Application to energy management solutions
As computer-implemented simulations are patentable at the EPO, it is possible to obtain patent protection for innovation in the area of energy management solutions when those solutions are based on simulations. Therefore, a potential applicant should not be discouraged from filing a patent application at the EPO merely because their invention lies in improvements to a computer-implemented simulation.
However, given the complexity of the case law surrounding computer-implemented simulations at the EPO, it is important for an applicant to carefully analyse their solution in order to identify aspects of the simulation which can be linked to the production of a technical effect which can contribute to the assessment of inventive step.
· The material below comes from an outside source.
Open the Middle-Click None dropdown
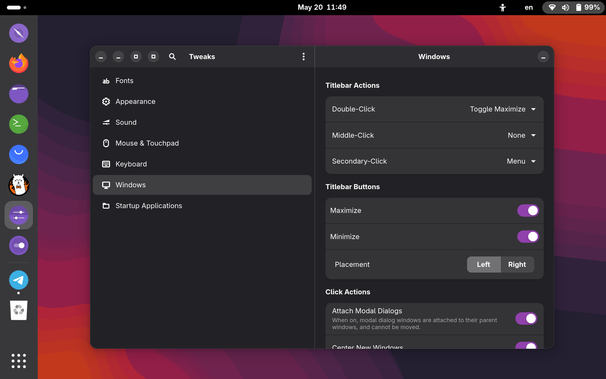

The patent application for such an invention should be carefully crafted in order that these aspects are highlighted and explained such that an inventive step can be demonstrated during prosecution of the application at the EPO.
It must be remembered that for the purpose of establishing the presence of a technical effect, it is not sufficient that the simulation is based on technical principles underlying the simulated system or process. Therefore, the mere fact that the simulation is directed to modelling a technical situation, such as the distribution of energy from different sources within a transmission network, may not itself be sufficient to demonstrate a technical effect at the EPO.
Instead, a technical effect produced by the simulation will be required in order that an inventive step can be demonstrated. Where a simulation interacts with the physical state of an existing real object (such as an electricity transmission network) such an interaction may be used to demonstrate the existence of a technical effect. For example, if a simulation results in the generation of a control signal which is used in order to change the way electricity is distributed within an electricity transmission network (by activating or deactivating certain energy sources) it is likely that the simulation will be considered to produce a technical effect which can contribute to an inventive step.
Particular care should be taken when the simulation is a purely numerical simulation which does not involve an interaction with the physical state of an existing real object. In these cases, it should be explained in the application how and why the simulation is adapted for a specific technical implementation (for example, how and why the prediction of levelised cost of energy in a transmission network can be performed with particularly efficient use of storage or computational resources). Alternatively, if the technical effect arises from the future use of the results of the simulation, that future use should be at least implicitly specified by the wording of the claims. For example, this may arise when a numerical simulation is used during the design of a future wind farm to predict the placement of turbine-generator units to meet a certain energy production requirement. If the future use of the results of the simulation is not at least implicitly specified by the wording of the claims in this situation, then it may be very difficult to convince an examiner at the EPO of the presence of an inventive step.
Conclusion
Demand for lower cost clean energy solutions is set to increase in the coming years as governments take further action to address rising energy costs and the global climate crisis. Computer simulations will likely play an important role in the design and control of energy transmission networks incorporating these clean energy solutions. Patent applications for simulations at the EPO must be handled with particular care in order to ensure that the technical effect of the simulation is apparent from the application.